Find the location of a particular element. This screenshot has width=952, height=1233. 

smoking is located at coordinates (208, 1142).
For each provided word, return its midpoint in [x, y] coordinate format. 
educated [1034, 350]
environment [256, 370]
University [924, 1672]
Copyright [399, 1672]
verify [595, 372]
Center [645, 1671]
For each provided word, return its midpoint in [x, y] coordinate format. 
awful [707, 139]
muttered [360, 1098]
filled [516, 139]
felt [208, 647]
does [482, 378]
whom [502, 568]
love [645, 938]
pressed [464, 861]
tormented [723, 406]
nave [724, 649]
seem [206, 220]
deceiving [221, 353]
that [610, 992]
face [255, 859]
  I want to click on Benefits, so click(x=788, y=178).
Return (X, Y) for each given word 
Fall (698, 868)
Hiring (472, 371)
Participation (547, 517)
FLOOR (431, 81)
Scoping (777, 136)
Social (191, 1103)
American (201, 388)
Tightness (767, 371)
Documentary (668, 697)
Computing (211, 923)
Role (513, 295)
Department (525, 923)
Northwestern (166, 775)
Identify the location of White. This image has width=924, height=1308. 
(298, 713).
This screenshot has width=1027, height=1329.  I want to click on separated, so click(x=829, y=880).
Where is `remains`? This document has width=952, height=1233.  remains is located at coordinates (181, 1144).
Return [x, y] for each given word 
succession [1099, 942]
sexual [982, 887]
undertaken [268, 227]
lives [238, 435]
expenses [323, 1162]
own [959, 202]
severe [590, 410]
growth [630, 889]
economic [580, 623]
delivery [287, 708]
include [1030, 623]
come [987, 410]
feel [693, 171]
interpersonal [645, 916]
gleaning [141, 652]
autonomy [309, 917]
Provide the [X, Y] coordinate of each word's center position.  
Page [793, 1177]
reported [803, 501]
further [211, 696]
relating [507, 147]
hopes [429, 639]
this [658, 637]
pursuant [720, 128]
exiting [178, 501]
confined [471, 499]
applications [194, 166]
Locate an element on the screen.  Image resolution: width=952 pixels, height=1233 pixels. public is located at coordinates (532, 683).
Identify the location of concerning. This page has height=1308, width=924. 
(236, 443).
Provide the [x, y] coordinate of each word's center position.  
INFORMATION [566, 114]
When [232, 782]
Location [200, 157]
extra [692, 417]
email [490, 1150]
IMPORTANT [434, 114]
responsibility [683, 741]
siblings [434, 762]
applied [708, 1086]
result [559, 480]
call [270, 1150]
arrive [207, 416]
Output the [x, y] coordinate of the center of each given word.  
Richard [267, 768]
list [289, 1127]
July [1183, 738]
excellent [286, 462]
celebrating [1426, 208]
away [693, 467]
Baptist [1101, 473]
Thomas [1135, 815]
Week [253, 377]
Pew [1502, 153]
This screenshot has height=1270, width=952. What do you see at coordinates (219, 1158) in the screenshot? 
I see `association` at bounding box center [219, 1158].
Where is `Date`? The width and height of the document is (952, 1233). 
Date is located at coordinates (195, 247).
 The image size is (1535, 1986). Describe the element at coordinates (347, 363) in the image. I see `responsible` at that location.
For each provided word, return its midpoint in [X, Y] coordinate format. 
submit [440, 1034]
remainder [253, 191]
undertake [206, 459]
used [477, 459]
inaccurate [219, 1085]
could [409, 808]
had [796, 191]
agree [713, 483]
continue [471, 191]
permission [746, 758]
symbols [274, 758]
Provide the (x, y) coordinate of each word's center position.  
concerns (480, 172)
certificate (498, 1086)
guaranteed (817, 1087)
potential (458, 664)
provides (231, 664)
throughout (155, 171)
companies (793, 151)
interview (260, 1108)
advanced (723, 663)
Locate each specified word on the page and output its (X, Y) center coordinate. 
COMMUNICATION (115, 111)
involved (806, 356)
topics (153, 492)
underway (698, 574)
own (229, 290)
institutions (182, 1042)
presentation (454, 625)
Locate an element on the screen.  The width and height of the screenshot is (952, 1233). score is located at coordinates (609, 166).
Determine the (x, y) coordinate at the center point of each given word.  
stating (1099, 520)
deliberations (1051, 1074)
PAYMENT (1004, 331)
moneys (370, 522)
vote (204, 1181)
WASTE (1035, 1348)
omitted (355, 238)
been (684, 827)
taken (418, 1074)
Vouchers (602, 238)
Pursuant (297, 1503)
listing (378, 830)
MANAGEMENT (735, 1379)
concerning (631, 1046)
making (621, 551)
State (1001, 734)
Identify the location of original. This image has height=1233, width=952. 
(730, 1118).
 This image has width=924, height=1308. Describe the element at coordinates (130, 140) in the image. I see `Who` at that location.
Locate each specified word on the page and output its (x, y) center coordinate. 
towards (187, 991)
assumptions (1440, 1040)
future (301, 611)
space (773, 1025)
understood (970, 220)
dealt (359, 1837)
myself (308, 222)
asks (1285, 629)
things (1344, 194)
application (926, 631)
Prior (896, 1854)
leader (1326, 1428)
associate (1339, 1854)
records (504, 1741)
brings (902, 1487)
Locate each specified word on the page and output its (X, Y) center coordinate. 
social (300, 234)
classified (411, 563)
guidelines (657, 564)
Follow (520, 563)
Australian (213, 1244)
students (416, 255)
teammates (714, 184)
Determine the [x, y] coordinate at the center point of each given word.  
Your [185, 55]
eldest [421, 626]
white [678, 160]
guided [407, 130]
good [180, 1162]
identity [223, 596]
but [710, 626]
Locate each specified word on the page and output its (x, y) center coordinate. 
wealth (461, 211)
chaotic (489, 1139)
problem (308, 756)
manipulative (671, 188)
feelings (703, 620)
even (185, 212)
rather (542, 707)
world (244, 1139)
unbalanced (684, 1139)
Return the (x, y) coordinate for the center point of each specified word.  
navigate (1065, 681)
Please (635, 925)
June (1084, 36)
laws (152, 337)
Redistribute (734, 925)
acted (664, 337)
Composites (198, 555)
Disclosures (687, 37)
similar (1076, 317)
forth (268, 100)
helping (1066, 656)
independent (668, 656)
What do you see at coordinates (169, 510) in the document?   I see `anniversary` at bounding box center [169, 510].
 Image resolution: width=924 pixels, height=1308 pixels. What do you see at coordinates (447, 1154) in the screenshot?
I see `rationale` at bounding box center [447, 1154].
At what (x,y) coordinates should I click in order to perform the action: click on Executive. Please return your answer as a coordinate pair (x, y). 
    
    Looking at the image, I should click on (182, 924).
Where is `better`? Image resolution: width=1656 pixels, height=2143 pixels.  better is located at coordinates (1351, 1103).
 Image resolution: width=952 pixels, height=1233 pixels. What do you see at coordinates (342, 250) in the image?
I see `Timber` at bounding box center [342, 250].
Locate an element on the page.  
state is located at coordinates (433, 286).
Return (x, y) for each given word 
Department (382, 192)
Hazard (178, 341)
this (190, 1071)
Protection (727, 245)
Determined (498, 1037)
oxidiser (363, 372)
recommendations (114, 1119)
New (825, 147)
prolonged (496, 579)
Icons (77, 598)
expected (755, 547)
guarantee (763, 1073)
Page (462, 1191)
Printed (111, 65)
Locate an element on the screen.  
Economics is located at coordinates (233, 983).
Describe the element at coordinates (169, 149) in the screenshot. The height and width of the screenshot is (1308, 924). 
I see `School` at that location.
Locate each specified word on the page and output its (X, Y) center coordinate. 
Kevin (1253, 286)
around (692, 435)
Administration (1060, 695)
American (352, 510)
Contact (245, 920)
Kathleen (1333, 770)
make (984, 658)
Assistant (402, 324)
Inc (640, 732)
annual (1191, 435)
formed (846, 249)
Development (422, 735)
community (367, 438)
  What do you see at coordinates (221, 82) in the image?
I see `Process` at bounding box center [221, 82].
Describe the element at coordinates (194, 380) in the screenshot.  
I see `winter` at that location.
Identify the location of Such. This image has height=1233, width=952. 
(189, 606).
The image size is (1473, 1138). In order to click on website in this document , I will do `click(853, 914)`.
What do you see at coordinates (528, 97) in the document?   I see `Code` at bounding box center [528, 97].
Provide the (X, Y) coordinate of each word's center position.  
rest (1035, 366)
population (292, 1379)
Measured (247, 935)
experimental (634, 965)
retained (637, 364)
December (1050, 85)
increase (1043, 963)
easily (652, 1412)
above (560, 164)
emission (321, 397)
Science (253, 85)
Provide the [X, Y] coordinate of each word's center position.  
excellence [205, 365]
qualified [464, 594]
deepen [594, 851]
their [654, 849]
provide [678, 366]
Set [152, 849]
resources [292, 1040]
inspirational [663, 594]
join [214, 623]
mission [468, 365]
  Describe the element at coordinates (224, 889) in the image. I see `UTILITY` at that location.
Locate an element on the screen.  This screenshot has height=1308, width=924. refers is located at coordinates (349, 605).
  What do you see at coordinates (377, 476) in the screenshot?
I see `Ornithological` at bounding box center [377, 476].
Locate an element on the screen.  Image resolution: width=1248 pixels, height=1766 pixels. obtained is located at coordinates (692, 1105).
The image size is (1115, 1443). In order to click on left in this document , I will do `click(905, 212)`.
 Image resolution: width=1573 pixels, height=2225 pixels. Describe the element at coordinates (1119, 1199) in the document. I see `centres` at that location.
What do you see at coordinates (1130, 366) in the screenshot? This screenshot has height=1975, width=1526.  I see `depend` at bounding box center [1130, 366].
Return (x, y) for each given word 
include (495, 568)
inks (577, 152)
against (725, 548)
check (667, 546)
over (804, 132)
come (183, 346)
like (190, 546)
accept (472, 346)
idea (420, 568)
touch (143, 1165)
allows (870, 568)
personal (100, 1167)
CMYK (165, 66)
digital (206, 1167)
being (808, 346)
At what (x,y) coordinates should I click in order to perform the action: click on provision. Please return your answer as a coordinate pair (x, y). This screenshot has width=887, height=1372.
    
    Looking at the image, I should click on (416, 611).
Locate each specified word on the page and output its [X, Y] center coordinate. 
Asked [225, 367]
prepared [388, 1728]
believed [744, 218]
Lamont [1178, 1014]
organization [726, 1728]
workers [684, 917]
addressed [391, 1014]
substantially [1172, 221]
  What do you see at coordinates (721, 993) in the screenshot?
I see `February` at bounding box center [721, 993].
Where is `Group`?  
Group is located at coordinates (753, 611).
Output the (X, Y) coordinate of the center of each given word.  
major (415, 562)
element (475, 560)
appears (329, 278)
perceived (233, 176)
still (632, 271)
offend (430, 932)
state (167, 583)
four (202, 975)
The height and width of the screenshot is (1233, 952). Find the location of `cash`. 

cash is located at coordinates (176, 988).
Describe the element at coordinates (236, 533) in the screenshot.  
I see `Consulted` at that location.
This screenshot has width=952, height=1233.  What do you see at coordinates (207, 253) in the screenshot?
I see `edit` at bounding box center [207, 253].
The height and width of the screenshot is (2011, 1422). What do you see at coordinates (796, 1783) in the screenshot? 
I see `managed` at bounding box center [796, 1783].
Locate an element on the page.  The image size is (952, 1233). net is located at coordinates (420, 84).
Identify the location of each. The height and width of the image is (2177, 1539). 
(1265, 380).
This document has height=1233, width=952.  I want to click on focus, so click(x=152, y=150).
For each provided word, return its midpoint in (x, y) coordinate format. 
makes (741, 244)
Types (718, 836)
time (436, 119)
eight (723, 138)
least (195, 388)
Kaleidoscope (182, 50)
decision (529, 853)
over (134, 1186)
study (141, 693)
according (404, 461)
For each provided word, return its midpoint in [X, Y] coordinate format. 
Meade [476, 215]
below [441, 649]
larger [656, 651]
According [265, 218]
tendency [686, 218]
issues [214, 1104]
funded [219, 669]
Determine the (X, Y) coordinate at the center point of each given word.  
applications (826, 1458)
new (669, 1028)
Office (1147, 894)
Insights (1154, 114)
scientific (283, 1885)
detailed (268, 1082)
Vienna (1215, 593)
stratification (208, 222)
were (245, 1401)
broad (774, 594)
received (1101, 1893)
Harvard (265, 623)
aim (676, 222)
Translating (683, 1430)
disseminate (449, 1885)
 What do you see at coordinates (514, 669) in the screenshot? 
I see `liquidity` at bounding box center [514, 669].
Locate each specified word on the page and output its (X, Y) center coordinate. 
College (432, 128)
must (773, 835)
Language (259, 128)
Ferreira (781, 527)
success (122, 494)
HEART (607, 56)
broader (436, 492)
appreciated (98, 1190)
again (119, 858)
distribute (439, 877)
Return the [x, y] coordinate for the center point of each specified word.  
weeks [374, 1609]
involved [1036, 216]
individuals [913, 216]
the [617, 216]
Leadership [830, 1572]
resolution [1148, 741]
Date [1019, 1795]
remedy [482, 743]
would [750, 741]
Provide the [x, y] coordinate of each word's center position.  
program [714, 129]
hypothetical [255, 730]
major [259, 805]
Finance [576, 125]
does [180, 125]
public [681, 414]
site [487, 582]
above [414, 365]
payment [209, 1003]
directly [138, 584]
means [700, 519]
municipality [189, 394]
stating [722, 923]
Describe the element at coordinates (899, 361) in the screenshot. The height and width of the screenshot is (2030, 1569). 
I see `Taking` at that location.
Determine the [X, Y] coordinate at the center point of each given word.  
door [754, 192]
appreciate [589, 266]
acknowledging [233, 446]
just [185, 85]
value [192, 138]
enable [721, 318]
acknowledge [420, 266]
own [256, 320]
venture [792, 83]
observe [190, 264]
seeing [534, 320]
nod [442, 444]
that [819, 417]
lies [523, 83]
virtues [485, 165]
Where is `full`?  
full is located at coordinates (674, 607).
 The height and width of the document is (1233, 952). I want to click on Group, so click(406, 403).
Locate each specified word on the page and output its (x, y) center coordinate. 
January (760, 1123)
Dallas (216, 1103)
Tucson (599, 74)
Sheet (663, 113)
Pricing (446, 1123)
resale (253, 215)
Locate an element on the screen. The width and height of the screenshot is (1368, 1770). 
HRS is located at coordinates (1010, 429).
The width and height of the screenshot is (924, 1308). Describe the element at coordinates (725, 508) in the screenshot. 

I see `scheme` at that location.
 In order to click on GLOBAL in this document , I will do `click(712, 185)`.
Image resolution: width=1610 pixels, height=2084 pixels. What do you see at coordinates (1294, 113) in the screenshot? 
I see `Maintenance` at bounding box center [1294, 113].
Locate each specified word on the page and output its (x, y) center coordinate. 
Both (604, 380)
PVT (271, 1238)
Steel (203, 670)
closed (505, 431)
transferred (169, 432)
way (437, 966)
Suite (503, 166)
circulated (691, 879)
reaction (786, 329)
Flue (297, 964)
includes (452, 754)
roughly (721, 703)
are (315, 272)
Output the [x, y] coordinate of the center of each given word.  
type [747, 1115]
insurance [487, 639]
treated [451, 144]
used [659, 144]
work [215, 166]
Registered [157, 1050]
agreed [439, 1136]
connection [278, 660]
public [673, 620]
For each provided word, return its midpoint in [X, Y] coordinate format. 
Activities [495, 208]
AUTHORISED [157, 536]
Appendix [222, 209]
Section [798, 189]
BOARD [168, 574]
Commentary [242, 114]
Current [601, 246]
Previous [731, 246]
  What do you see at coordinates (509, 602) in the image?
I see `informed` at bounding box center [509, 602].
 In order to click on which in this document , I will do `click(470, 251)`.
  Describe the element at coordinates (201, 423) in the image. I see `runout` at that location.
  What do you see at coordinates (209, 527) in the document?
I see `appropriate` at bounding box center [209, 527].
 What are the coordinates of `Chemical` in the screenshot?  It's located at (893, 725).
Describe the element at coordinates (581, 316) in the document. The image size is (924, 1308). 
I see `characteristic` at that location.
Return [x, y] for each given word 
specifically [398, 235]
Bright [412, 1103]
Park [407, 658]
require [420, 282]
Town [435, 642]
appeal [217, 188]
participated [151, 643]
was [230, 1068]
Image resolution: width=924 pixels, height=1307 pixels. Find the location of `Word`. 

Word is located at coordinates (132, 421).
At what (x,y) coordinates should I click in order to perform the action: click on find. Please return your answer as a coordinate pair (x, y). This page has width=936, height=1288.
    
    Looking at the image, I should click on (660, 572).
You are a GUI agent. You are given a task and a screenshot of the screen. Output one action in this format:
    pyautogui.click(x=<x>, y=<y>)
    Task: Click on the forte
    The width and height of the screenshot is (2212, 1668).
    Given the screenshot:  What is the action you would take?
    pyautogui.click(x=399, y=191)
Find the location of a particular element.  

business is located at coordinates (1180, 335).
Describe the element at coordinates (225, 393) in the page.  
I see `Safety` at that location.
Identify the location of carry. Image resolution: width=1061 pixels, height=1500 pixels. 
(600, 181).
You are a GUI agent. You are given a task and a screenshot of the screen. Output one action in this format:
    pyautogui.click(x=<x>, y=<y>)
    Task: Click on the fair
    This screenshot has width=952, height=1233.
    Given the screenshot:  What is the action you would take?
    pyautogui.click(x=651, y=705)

§ Travail demandé: Mettez en tableau Markdown les lignes des entrées allant du début jusqu'à celle contenant « Northwestern (166, 775) » incluse, avec les colonnes « Numéro » et « Ligne d'entrée ». Omettez les lignes vides.

§ Réponse:
| Numéro | Ligne d'entrée |
|---|---|
| 1 | Find the location of a particular element. This screenshot has width=952, height=1233.  |
| 2 | smoking is located at coordinates (208, 1142). |
| 3 | For each provided word, return its midpoint in [x, y] coordinate format.  |
| 4 | educated [1034, 350] |
| 5 | environment [256, 370] |
| 6 | University [924, 1672] |
| 7 | Copyright [399, 1672] |
| 8 | verify [595, 372] |
| 9 | Center [645, 1671] |
| 10 | For each provided word, return its midpoint in [x, y] coordinate format.  |
| 11 | awful [707, 139] |
| 12 | muttered [360, 1098] |
| 13 | filled [516, 139] |
| 14 | felt [208, 647] |
| 15 | does [482, 378] |
| 16 | whom [502, 568] |
| 17 | love [645, 938] |
| 18 | pressed [464, 861] |
| 19 | tormented [723, 406] |
| 20 | nave [724, 649] |
| 21 | seem [206, 220] |
| 22 | deceiving [221, 353] |
| 23 | that [610, 992] |
| 24 | face [255, 859] |
| 25 |   I want to click on Benefits, so click(x=788, y=178). |
| 26 | Return (X, Y) for each given word  |
| 27 | Fall (698, 868) |
| 28 | Hiring (472, 371) |
| 29 | Participation (547, 517) |
| 30 | FLOOR (431, 81) |
| 31 | Scoping (777, 136) |
| 32 | Social (191, 1103) |
| 33 | American (201, 388) |
| 34 | Tightness (767, 371) |
| 35 | Documentary (668, 697) |
| 36 | Computing (211, 923) |
| 37 | Role (513, 295) |
| 38 | Department (525, 923) |
| 39 | Northwestern (166, 775) |